Writer/palmyra-mini-thinking-b-MLX-BF16
The Writer/palmyra-mini-thinking-b-MLX-BF16 is a 1.7 billion parameter causal language model based on the Qwen2 architecture, developed by Writer. Optimized for Apple Silicon using the MLX framework, this bfloat16 precision model excels in advanced reasoning, mathematical tasks, and competitive programming challenges. It features an extended context window of 131,072 tokens and a refined ChatML chat template, making it suitable for complex problem-solving and multi-turn conversations.
Loading preview...
Palmyra Mini Thinking B - MLX BF16 Overview
This model is a bfloat16 precision version of Writer's Palmyra-mini-thinking-b, specifically optimized for Apple Silicon (M1, M2, M3, M4 series) using the MLX framework. Built on the Qwen2 architecture, it features approximately 1.7 billion parameters and an impressive 131,072 token context window, enhanced by a high RoPE Theta of 1,000,000.0 for superior long-context performance. It utilizes a Qwen2Tokenizer with a 151,936 vocabulary size and adheres to the ChatML conversation format.
Key Capabilities
- Advanced Reasoning: Designed for complex thinking tasks, demonstrating strong logical and abstract understanding.

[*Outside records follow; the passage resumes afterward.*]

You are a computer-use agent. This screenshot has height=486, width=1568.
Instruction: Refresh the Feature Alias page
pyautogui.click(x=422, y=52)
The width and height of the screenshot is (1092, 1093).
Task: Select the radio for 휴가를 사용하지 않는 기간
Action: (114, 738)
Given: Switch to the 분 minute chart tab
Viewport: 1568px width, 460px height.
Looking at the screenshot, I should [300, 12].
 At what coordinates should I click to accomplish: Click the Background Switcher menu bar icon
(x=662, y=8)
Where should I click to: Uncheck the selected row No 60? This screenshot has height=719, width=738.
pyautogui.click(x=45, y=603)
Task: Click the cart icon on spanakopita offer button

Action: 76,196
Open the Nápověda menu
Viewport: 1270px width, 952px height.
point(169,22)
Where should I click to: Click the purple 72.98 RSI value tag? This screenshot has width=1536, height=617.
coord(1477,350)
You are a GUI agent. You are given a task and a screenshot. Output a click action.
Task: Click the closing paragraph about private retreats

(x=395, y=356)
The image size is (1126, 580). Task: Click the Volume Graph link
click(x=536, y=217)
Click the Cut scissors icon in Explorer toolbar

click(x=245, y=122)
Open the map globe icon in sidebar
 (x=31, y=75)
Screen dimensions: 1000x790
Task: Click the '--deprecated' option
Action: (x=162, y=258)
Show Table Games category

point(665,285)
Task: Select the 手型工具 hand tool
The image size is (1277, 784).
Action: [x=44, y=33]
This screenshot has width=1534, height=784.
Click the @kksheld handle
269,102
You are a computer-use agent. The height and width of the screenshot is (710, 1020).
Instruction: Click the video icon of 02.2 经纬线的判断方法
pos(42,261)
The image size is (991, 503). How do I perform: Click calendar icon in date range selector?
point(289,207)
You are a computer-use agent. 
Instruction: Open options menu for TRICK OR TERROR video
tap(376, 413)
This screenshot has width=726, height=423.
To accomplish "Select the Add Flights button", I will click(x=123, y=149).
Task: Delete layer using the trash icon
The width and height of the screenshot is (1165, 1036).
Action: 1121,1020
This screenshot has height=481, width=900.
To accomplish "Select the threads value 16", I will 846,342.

- Mathematical Prowess: Achieves 92.50% on AMC23 and 88.20% on MATH500, indicating proficiency in advanced high school mathematics and a wide range of mathematical problems. It also scores 60.00% on AIME24 (pass@1).
- Competitive Programming: Scores 63.43% on Codeforces (pass_rate), highlighting its ability to understand algorithmic problems and generate efficient code.
- Apple Silicon Optimization: Tailored for performance on Apple's M-series chips, requiring around 2.9GB of memory and 10GB+ RAM for optimal use.
- Extended Context: Supports very long input sequences, beneficial for detailed problem-solving and comprehensive analyses.
Good For
- Developers working on Apple Silicon platforms who need a performant model for reasoning tasks.
- Applications requiring strong mathematical problem-solving capabilities.
- Code generation, debugging, and algorithmic design tasks.
- Building conversational agents that require multi-step thinking and long-context understanding, especially those using the ChatML format.